See the sample scripts in scripts/.
rex tests/test_data/dog.jpg --script scripts/pytorch.py -vv --output dog_exp.jpg
Saving output in a database¶
To store all output in a sqlite database, use:
rex <path_to_image> --model <path_to_model> -db <name_of_db_and_extension>
ReX will create the db if it does not already exist. It will append to any db with the given name, so be careful not to use the same database if you are restarting an experiment. ReX comes with a number of database functions which allow you to load it as a pandas dataframe for analysis.
Config¶
ReX looks for the config file rex.toml in the current working directory and then $HOME/.config/rex.toml on unix-like systems.
If you want to use a custom location, use:
rex <path_to_image> --model <path_to_model> --config <path_to_config>
An example config file is included in the repo as example.rex.toml.

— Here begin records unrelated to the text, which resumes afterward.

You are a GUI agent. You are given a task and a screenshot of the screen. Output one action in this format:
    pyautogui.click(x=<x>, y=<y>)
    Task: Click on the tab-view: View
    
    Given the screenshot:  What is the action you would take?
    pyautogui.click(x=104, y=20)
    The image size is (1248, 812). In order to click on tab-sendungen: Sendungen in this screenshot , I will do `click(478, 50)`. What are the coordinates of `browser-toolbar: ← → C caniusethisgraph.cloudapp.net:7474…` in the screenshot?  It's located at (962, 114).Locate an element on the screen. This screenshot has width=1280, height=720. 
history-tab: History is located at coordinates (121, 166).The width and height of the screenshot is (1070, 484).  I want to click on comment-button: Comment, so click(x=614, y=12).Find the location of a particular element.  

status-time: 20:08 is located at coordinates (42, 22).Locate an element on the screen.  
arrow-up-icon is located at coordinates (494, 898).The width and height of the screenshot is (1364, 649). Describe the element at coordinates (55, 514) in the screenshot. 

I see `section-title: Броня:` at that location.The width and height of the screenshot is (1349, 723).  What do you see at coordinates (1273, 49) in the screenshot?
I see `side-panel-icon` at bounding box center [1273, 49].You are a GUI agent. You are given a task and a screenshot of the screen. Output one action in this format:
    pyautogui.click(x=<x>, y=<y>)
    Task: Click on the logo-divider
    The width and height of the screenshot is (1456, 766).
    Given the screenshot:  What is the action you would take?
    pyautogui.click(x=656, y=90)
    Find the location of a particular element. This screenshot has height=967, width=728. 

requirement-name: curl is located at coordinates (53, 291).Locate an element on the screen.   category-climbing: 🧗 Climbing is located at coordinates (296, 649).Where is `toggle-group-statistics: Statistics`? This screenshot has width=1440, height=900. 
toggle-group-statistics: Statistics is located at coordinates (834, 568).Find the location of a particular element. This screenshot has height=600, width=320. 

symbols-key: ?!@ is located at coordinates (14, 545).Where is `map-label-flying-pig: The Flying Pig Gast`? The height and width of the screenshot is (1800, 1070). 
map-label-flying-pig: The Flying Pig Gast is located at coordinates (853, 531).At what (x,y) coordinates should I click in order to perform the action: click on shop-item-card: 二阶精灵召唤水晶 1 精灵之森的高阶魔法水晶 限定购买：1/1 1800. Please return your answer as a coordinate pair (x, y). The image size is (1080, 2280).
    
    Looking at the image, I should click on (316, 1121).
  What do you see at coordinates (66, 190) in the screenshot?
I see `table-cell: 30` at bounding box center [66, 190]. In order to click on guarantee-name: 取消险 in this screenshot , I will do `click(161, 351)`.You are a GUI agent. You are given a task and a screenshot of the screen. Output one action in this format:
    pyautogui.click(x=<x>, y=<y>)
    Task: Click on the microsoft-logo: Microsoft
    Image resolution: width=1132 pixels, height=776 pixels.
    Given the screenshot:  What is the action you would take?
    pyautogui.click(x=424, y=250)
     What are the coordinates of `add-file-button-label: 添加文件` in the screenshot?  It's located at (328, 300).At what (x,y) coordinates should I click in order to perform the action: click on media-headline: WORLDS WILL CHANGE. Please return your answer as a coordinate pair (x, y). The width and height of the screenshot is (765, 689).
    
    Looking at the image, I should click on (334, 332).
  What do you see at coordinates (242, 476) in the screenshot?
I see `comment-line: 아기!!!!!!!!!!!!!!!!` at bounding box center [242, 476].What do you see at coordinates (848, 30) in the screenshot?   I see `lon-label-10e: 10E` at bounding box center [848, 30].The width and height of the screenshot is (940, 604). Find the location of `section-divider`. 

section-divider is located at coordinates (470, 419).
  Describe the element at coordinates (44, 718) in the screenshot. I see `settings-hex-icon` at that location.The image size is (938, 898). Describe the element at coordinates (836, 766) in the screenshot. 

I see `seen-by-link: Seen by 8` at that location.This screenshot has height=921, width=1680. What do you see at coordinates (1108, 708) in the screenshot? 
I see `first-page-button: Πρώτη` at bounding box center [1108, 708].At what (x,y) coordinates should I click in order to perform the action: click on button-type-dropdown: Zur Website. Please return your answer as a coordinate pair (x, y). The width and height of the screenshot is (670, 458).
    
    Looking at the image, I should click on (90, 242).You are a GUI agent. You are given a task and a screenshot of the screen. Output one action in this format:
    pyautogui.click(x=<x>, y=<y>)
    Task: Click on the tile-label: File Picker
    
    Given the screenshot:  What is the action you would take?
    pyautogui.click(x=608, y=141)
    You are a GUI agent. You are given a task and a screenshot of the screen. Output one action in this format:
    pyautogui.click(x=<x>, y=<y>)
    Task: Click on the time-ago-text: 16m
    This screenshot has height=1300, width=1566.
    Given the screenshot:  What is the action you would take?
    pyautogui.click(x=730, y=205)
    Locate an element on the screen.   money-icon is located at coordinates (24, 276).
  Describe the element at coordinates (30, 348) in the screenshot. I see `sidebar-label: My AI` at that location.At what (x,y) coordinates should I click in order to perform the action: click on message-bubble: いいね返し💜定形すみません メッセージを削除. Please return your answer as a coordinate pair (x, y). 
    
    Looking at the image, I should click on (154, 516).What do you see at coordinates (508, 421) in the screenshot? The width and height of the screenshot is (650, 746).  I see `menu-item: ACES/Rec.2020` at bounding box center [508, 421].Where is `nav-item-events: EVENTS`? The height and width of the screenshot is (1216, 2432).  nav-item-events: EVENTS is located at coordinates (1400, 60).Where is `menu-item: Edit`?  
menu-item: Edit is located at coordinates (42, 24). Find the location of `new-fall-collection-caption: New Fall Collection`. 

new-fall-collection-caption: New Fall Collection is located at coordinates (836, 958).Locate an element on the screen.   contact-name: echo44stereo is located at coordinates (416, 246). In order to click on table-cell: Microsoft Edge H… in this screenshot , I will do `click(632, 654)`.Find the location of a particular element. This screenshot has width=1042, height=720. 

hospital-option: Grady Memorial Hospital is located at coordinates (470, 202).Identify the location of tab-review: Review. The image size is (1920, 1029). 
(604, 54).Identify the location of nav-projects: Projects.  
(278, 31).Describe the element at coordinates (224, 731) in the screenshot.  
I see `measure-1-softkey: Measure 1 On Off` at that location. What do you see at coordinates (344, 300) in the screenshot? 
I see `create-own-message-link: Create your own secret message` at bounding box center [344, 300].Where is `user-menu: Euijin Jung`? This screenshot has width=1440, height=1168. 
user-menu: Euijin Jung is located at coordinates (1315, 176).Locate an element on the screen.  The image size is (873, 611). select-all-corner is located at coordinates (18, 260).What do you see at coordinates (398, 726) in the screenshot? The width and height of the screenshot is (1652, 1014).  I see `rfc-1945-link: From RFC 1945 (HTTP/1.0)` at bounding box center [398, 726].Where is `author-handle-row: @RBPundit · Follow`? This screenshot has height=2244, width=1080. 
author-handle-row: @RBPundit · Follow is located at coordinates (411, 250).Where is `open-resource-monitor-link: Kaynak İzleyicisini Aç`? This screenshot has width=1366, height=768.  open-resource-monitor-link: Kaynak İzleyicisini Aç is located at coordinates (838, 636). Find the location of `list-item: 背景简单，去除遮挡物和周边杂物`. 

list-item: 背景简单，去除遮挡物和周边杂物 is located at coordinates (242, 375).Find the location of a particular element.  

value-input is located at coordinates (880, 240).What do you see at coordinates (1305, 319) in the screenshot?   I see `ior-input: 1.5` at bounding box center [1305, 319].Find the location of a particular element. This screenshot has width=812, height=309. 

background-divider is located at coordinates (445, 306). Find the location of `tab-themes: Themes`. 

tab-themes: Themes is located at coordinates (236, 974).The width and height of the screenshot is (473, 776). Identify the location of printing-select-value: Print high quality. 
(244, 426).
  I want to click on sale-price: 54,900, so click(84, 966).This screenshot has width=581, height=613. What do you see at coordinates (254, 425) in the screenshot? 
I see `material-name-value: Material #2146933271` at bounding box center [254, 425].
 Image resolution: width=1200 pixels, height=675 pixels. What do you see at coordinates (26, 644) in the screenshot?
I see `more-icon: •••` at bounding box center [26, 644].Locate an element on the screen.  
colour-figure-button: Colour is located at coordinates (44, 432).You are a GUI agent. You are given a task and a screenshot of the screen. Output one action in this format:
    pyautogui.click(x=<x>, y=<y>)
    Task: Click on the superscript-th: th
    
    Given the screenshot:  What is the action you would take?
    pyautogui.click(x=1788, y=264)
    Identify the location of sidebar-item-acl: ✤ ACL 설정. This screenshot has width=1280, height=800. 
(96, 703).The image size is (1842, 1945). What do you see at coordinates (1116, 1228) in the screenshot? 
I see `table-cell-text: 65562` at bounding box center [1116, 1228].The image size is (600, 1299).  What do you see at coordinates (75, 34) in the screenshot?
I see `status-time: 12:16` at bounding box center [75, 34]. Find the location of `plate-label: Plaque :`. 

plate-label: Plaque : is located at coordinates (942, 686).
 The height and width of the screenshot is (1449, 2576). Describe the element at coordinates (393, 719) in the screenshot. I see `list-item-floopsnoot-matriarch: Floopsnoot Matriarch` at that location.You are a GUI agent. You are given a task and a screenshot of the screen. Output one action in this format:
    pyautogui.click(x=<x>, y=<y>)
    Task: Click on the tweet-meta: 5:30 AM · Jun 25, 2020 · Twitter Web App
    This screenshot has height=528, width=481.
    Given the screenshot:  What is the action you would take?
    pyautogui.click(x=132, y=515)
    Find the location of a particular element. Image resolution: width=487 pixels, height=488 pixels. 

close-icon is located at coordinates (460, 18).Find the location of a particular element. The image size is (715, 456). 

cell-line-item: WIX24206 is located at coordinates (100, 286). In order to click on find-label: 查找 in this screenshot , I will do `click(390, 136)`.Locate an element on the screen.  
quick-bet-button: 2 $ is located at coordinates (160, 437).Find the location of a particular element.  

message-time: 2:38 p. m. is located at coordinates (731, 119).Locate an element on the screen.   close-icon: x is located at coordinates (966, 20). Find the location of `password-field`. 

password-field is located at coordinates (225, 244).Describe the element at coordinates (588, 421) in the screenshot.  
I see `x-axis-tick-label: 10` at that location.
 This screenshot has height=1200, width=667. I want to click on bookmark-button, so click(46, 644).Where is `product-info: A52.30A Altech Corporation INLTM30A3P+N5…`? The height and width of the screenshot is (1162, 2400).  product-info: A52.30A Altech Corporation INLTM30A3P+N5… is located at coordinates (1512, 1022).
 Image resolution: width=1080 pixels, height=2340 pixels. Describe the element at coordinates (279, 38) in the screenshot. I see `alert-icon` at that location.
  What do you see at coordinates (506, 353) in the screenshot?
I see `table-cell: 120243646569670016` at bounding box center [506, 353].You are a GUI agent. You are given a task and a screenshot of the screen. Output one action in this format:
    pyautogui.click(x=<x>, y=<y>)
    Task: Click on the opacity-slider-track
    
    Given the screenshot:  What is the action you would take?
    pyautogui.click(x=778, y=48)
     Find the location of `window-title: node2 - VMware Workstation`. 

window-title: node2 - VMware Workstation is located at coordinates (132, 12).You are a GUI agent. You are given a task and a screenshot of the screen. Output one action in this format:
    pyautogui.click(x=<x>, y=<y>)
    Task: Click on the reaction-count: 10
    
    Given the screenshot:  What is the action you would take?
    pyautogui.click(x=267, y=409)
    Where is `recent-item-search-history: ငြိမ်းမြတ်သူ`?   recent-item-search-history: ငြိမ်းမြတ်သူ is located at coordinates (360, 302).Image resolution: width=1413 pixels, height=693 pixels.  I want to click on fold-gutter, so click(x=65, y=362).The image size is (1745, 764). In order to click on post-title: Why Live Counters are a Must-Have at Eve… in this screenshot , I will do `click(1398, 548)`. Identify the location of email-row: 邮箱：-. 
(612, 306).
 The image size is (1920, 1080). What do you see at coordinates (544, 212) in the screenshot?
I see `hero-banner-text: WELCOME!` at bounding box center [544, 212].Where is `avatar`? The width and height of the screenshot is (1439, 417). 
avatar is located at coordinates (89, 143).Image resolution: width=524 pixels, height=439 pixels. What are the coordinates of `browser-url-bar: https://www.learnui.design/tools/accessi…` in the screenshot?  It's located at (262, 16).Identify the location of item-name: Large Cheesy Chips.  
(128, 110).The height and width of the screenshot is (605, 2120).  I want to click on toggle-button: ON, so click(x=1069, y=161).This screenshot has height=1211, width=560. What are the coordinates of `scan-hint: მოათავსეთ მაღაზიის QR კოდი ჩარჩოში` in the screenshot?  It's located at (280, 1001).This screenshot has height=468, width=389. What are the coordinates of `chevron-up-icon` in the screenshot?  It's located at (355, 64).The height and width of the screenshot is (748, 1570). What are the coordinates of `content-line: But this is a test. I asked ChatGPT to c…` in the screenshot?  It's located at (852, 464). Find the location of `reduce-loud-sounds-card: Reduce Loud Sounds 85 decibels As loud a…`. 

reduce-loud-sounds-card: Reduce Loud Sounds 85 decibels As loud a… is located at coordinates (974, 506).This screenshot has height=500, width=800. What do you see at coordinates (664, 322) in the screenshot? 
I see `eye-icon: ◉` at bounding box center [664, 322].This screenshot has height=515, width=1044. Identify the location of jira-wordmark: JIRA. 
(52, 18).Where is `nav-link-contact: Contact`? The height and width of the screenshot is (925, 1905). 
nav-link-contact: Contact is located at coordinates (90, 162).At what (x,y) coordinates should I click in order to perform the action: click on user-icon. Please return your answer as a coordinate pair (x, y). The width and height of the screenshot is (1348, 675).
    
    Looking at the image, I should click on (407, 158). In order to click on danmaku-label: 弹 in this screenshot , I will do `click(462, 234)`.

Rename this to rex.toml if you wish to use it. ReX will ignore the file example.rex.toml is you do not rename it.
Overriding the config¶
Some options from the config file can be overridden at the command line when calling ReX. In particular, you can change the number of iterations of the algorithm:
rex <path_to_image> --model <path_to_model> --iters 5
Preprocessing¶
Input data should be transformed in the same way the model’s training data was transformed before training.
For PyTorch models, you should specify the preprocessing steps in the custom script.
See the sample scripts in scripts/ for examples of using models provided by the torchvision and timm packages.
You can also write a script to load an onnx model as well if you have custom preprocessing to do.
Otherwise, ReX tries to make reasonable guesses for image preprocessing.
This includes resizing the image to match that needed for the model, converting it to a PyTorch tensor, and normalising the data. This can be controlled in rex.toml.
In the event the the model input is multi-channel and the image is greyscale, then ReX will convert the image to pseudo-RGB.
If you want more control over the conversion, you can do the conversion yourself and pass in the converted image.